Reco-Chan is a recommendation engine based on the FunkSVD. This is the approach that Simon Funk used in the Netflix challenge 2006. This approach tries to extract the abstract notion of "features" from the given ratings. A feature could for example be genre Action. Each of those features is mapped to the rated items, as well as the users that rated them. Internally, the model works with n feature values per item, as well as per user. If the value of one feature for a given item is high, the item "contains" the feature. For example an anime is in the action genre. If the value of one feature for a given user is high, the user "likes" that feature. For example: The user likes action animes.
Note, however, that the algorithm doesn't know about the concept of Genres or anything item-related. It extracts these relations by chance - which also means that it will not possible to specifiy what each feature exactly means. The more features Reco-Chan trains, the more concepts are supported. But when there are less actual features than Reco-Chan is trying to find, the engine will start to model the noise - which will result in bad predictions.
As the name Reco-Chan may suggests, its original intention was to make recommendations for animes. For this reason, Reco-Chan has a tsundere personality, that it displays in the log messages.
Reco-Chan can produce the following:
- Personal item recommendations for a given user ("You will probably want to watch x next..");
- Find similar users to a given user (users that probably have the same taste)
- Find similar animes to a given anime (animes that may be in the same genre, with the same setting)
Reco-Chan is configurable.
For this, Reco-Chan tries to find the file recochan.json
within the current working folder (i.e. the folder that Reco-Chan is started from).
When she does not find the file, she complains about the file missing and won't start.
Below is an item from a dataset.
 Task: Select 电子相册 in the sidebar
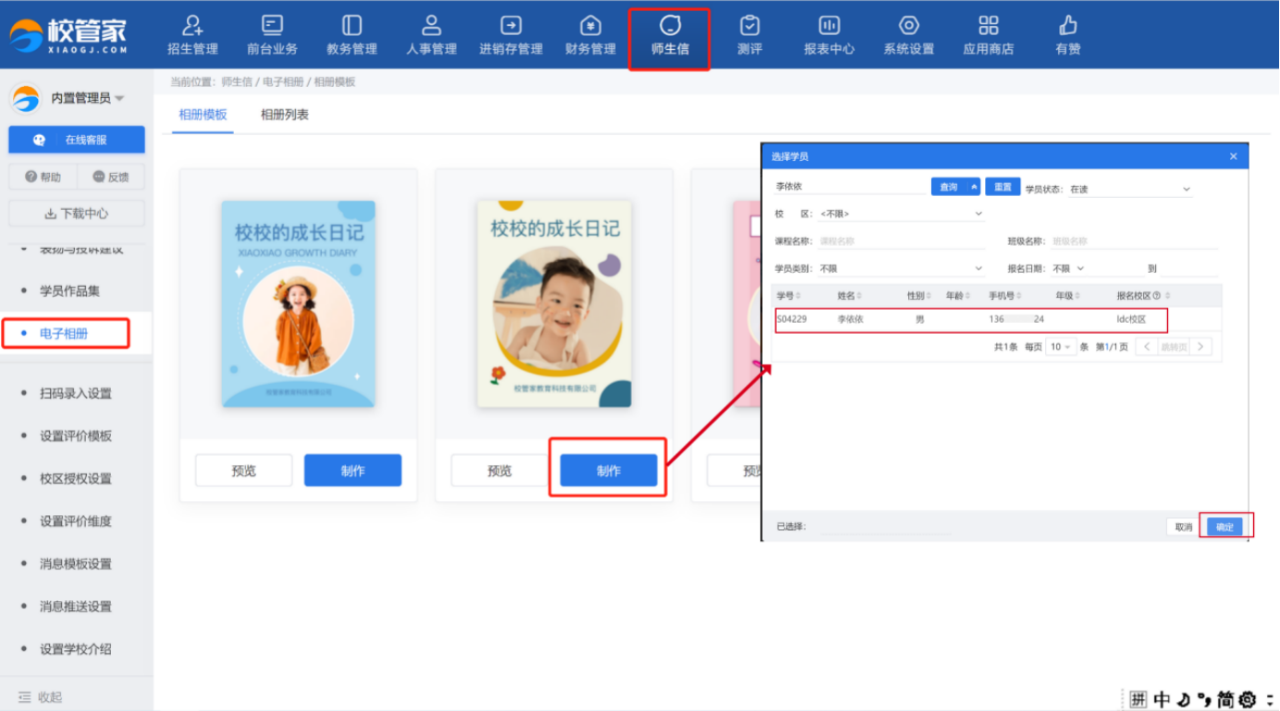65,334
Reco-Chan does have a couple of default values for some configuration parameters. If you want to use the default value - you can simply not mention the configuration option in question in recochan.json
at all. Internally, Reco-Chan merges the options provided within the file, with the internal default values.
To be able to use Reco-Chan, you need to configure the dataprovider you want to use. (see below) Example configuration file:
{
"api": {
"bind": "0.0.0.0",
"port": 1337
},
"dataprovider": {
"type": "SQL",
"connection_string": "mysql://root:password@localhost:3307/database_name",
"where_clause": "",
"aid_name": "animeid",
"uid_name": "userid",
"rating_name": "rating",
"table_name": "ratings"
},
"retrain_every_sec": 86400
}
The following table tries to give an overview of all of the currently supported configuration values that Reco-Chan understands. It tries to display the hierarchy within the configuration file, and provides a small explanation for each option, as well as the current default value (if any). If you are fine with any of the given defaults, simply don't mention the option in the configuration file.
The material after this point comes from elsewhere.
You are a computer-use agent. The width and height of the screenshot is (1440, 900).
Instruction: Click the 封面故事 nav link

Section | Effect | Default |
---|---|---|
api | Section that contains any configuration regarding Reco-Chan's API. | - |
.bind | IP-Address that the webserver will bind to, to provide the API | 127.0.0.1 |
.port | Port that the webserver will bind to. | 1337 |
dataprovider | This will contain the configuration for the dataprovider that should be used. | - |
... | (Have a look at the dataprovider section below) | - |
retrain_every_sec | Interval (in seconds) in which Reco-Chan should automatically retrain the used prediction model. | 86400 |
ReckoChan has a generic interface called RatingDataProvider
. At the moment, Reco comes with two implementations for this trait:
Notice: Only one dataprovider can be used at a time. The configuration file is meant to select one of the supported ones before starting Reco-Chan!
SQLDataProvider is a configurable RatingDataProvider
implementation that gets the user ratings from a SQL database.
You can configure:
- Name of the
animeid
column - Name of the
userid
column - Name of the
rating
column - Name of the
table
- An (optional)
WHERE
clause, that will filter ratings before importing them (WHERE
is automatically prepended, when the option string is not empty)
[...]
"dataprovider": {
"type": "SQL",
"connection_string": "mysql://root:password@localhost:3307/database_name",
"where_clause": "",
"aid_name": "animeid",
"uid_name": "userid",
"rating_name": "rating",
"table_name": "ratings"
}
[...]
This is a RatingDataProvider
that is mainly meant for test-purposes. It reads all csv files within the configurable path.
The filename should be: <animeid>.csv
.
The content of such a file should be of the format:
<userid> <rating>
Attention: rating is an integer between 0 and 10, the dataprovider halfes this value.
[...]
"dataprovider": {
"type": "TestCSV",
"path": "/tmp/recommendations/"
}
[...]